Le ratio de solvabilité médian des régimes de retraite des clients de Mercer se situait à 84 % à la fin du premier trimestre, comparativement à 98 % à la fin de 2019. À la mi-mars, ils ont même atteint leur pire niveau de santé financière depuis 2013, mais la situation s’est quelque peu améliorée par la suite.

« Le fait que les marchés ont été secoués au tout début de l’année laisse aux promoteurs la flexibilité nécessaire pour décider des mesures à prendre d’ici la fin de 2020, explique F. Hubert Tremblay, conseiller principal au sein du domaine Avoirs de Mercer Canada. Effectuer une évaluation actuarielle à la fin de 2019 permettra aux promoteurs de s’assurer d’un niveau de cotisations fixes allant jusqu’en 2022, ce qui, nous l’espérons, laissera le temps aux marchés de s’en remettre. »

De plus, Mercer et bon nombre d’autres parties prenantes militent pour l’adoption de plusieurs formes d’allègements administratifs et de financement pour les promoteurs de régimes de retraite et leurs participants. Ces mesures visent à s’assurer que le système de retraite canadien puisse faire face aux défis que pose la COVID-19, en stabilisant la sécurité de la retraite des Canadiens en ces temps incertains.
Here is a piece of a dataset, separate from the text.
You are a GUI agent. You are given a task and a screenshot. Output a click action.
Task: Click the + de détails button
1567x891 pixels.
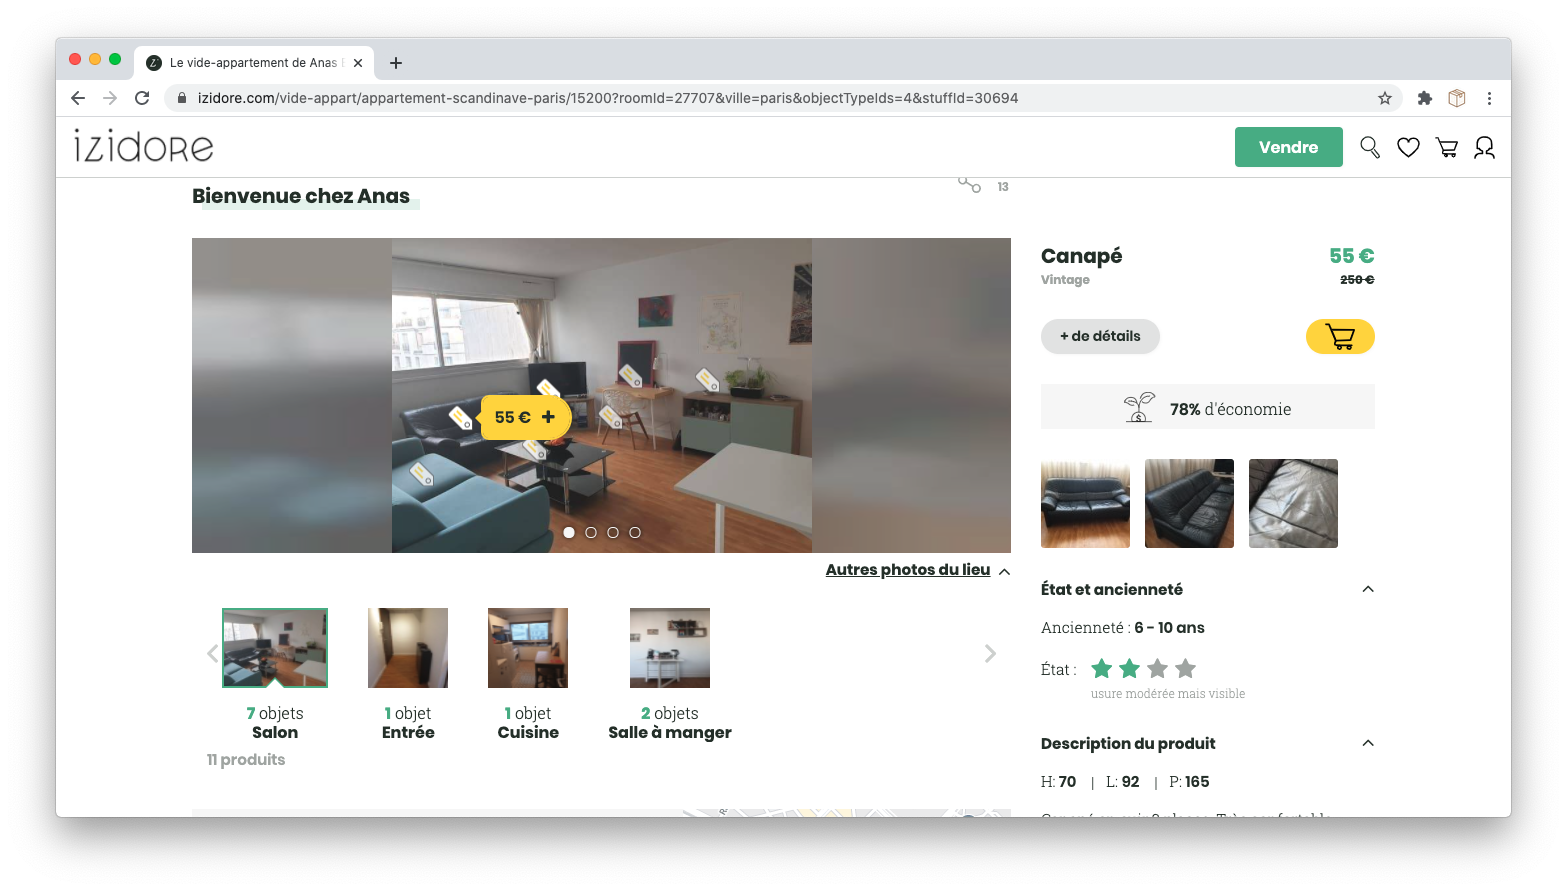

Sur les marchés, on note un écart de rendement accru pour les obligations provinciales et celles d’entreprises, au même moment où le rendement des obligations à long terme du gouvernement du Canada a chuté. Ce phénomène sera probablement temporaire, mais une incertitude à court terme plane désormais au-dessus de l’évaluation du passif des régimes de retraite PD.